HC Deb 06 February 1913 vol 48 cc4-5

asked whether the scheme imposed upon China by the six-Power financial group comprises the appointment of the groups' nominees to important positions in the revenue, audit, loan, and railway departments of China; what means, if any, are being taken by His Majesty's Government to guard against the appointment to those positions of creatures of any section of the group or of the group's local agents; and whether he has sanctioned the provisional appointment as chief of the new Chinese audit department of one Herr Rump, who, as head of the German railway bureau at Tientsin, was recently implicated in malpractices relating to the purchase of land for the German section of the Tientsin-Pukou Railway, financed and controlled by Germans?

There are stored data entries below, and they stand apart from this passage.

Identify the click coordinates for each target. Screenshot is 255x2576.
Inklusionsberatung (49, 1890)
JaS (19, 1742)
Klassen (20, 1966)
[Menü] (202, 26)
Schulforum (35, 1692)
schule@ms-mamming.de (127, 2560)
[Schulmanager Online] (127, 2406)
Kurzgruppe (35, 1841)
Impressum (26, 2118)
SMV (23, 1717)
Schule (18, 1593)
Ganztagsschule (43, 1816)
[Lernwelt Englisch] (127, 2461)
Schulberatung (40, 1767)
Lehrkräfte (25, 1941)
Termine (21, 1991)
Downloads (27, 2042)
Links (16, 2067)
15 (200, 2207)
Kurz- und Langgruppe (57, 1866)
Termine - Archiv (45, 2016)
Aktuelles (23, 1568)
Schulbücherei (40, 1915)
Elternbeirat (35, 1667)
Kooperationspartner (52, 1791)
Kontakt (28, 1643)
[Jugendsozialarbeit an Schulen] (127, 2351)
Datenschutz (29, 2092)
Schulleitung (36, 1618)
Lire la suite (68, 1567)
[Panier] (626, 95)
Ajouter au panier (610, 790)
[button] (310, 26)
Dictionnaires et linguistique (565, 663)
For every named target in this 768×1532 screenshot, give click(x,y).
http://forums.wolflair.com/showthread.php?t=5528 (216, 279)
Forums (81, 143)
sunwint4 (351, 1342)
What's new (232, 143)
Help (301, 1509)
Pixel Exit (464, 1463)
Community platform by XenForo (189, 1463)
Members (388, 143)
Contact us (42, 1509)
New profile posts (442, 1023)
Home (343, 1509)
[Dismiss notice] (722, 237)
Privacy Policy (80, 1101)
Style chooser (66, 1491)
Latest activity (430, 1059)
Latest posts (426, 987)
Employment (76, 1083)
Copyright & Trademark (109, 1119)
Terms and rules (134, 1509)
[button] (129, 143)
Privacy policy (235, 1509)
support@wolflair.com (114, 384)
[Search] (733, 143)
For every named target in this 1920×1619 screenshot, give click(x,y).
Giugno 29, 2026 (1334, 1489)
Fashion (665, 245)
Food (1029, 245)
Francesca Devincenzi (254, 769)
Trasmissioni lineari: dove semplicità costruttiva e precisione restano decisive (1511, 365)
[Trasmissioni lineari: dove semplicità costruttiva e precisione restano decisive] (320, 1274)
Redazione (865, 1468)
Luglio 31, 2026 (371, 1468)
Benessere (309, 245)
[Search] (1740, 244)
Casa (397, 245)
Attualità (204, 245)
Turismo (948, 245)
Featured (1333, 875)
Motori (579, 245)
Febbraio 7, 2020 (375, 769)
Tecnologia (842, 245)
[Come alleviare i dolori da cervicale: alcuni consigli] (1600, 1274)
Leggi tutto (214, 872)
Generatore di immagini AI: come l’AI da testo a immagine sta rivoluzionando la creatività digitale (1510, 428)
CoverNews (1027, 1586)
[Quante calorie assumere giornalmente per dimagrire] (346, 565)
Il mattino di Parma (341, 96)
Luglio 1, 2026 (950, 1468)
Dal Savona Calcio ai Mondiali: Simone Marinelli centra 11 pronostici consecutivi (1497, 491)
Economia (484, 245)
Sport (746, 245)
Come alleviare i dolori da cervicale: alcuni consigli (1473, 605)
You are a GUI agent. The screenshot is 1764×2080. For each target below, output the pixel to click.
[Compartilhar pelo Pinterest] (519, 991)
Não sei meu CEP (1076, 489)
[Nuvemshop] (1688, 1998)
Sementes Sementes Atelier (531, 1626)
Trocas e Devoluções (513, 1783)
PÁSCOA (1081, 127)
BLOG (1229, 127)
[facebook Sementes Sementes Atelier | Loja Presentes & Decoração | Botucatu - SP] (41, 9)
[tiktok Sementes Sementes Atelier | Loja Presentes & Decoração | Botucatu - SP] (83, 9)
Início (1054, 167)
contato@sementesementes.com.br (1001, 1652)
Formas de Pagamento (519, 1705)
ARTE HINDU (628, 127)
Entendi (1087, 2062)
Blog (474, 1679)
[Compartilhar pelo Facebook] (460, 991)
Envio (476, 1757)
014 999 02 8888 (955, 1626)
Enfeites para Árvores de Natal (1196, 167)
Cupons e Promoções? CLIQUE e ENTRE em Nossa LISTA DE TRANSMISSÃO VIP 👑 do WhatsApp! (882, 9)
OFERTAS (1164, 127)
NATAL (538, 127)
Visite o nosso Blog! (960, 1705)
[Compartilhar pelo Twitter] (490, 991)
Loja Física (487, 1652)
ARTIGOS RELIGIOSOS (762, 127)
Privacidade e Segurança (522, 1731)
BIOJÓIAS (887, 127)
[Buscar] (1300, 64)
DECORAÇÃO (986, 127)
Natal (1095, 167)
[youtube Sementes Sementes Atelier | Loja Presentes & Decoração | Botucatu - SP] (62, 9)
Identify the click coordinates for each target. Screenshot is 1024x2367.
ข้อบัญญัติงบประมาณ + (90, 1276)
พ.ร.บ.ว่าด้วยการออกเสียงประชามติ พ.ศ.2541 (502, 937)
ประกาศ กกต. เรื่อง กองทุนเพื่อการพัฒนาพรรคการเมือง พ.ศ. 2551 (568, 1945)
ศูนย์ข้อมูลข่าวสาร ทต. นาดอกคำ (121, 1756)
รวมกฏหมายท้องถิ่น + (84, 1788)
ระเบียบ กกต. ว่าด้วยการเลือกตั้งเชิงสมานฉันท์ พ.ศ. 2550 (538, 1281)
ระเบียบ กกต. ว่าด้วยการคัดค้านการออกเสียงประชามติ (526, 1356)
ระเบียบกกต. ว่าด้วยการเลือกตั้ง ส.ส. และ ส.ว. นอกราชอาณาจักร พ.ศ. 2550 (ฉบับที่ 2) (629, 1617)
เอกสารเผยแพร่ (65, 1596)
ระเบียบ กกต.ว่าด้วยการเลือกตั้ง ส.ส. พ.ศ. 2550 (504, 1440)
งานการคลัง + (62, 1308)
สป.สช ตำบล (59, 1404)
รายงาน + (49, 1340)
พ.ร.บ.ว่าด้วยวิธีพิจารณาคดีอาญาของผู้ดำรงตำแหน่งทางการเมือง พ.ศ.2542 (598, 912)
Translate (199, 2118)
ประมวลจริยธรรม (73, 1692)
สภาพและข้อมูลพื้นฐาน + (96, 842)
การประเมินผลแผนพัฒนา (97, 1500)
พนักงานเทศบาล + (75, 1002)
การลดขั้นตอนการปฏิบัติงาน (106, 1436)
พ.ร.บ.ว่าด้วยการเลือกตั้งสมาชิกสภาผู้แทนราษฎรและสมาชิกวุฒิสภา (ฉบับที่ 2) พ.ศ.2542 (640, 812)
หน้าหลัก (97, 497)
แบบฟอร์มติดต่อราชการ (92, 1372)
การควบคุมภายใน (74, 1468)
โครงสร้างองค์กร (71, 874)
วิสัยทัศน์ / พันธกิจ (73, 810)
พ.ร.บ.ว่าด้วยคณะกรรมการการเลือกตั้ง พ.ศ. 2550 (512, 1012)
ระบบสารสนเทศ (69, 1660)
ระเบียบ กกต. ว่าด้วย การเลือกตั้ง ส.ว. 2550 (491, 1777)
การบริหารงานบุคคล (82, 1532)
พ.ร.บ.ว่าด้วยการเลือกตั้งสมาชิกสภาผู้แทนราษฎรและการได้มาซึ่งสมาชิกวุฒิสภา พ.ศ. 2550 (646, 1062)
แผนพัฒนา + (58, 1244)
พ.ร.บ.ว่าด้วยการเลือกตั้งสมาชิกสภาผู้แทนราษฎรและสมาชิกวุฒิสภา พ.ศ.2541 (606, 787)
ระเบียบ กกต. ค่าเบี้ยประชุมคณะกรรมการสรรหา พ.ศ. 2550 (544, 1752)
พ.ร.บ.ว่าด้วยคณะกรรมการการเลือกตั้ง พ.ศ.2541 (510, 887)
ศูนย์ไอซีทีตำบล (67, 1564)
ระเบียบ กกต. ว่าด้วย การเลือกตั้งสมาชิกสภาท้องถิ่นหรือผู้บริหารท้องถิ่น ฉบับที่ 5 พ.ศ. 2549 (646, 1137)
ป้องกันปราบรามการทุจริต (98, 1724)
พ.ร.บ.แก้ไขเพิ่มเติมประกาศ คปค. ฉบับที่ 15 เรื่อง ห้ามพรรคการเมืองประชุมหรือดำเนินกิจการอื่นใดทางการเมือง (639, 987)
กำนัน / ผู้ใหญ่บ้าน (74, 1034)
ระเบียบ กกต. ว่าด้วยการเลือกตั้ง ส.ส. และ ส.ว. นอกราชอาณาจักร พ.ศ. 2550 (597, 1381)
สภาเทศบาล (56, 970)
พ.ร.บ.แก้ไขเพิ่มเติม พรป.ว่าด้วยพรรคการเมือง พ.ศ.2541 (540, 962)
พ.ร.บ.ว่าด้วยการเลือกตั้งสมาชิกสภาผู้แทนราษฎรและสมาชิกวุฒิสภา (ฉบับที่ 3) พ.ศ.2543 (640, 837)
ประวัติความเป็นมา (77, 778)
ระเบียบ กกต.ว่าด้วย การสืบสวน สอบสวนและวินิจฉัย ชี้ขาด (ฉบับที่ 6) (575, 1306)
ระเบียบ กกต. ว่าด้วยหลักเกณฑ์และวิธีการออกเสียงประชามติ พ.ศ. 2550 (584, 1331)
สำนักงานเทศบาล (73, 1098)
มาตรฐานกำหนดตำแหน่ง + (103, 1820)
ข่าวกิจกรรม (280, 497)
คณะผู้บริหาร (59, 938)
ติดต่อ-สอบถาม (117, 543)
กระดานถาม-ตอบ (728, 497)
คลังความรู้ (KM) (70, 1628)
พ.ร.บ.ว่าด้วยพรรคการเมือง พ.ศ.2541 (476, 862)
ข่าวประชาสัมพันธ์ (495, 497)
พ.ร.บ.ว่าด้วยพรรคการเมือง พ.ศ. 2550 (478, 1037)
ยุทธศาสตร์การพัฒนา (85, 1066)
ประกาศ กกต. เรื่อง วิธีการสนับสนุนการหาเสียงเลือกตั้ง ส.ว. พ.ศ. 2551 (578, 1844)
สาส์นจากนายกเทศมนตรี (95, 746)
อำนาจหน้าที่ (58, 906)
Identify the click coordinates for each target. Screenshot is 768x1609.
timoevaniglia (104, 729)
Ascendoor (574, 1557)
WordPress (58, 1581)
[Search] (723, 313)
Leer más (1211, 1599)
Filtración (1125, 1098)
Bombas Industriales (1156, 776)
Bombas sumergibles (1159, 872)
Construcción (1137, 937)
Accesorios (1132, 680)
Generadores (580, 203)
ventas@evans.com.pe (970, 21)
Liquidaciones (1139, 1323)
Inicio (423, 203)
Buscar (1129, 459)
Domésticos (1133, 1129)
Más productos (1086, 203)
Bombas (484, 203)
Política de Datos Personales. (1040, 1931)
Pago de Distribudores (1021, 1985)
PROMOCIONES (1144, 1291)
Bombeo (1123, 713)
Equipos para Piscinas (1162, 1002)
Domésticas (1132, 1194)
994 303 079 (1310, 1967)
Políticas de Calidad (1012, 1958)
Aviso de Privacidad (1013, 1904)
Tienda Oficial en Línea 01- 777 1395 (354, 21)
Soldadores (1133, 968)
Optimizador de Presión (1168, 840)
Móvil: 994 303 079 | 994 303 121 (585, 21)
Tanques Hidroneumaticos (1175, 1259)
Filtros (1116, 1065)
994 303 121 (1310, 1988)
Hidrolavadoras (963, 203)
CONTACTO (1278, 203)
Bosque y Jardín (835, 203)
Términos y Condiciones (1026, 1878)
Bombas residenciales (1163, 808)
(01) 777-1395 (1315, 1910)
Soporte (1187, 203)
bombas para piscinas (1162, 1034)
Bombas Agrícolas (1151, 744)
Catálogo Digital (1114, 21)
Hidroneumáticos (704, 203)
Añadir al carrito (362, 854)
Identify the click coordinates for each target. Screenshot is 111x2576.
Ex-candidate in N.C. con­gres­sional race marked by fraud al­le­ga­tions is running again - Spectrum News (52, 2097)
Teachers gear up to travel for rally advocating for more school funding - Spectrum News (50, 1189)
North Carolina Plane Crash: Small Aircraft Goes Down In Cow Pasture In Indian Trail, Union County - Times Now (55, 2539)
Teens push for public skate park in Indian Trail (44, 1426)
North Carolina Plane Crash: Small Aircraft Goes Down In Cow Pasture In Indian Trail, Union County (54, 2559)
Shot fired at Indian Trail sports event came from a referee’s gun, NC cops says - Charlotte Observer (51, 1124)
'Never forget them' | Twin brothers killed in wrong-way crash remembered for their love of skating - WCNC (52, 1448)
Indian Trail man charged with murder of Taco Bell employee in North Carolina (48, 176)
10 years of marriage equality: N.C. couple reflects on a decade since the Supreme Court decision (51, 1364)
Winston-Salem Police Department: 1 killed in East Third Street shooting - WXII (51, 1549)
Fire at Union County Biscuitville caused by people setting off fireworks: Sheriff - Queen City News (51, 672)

It is understood that the appointments to various Chinese departments under the reorganisation loan will be made in consultation with the representatives of the Powers interested. The answer to the last part of the question is in the negative. I am not aware that Herr Rump is not qualified for the post. So far as His Majesty's Government are aware, no appointment has yet been made.


Is the right hon. Gentleman not aware that the French ministers have objected to this particular man?


That is not a matter for me.


asked whether, seeing that the only trade advantage derived by Great Britain from the six-Power loan to China consists of the discount for brokerage and underwriting, His Majesty's Government will make it a condition of this loan that in the expenditure of the same all contracts and orders for materials which China is unable to supply from her native resources shall be put up to public tender of the respective nationalities in proportion to the amount of the loan subscribed by the respective sections of the group representing the same; that the appointment of all foreign employés in the Chinese service shall be in like proportions and open to public competition; and that the chiefs of the new Chinese departments shall be British so long as British commerce or British financial interest preponderates, in consonance with the treaty condition whereby the inspector-general shall be British?


Provision has already been made for an arrangement of the nature described by the hon. Member with regard to the contracts and orders for materials under the reorganisation loan. The appointments of foreigners in the Chinese services will, it is understood, be made by the Chinese Government in consultation with the representatives of the Powers interested. I am not prepared to make the new condition suggested in the last sentence of the hon. Member's question, which is not practicable.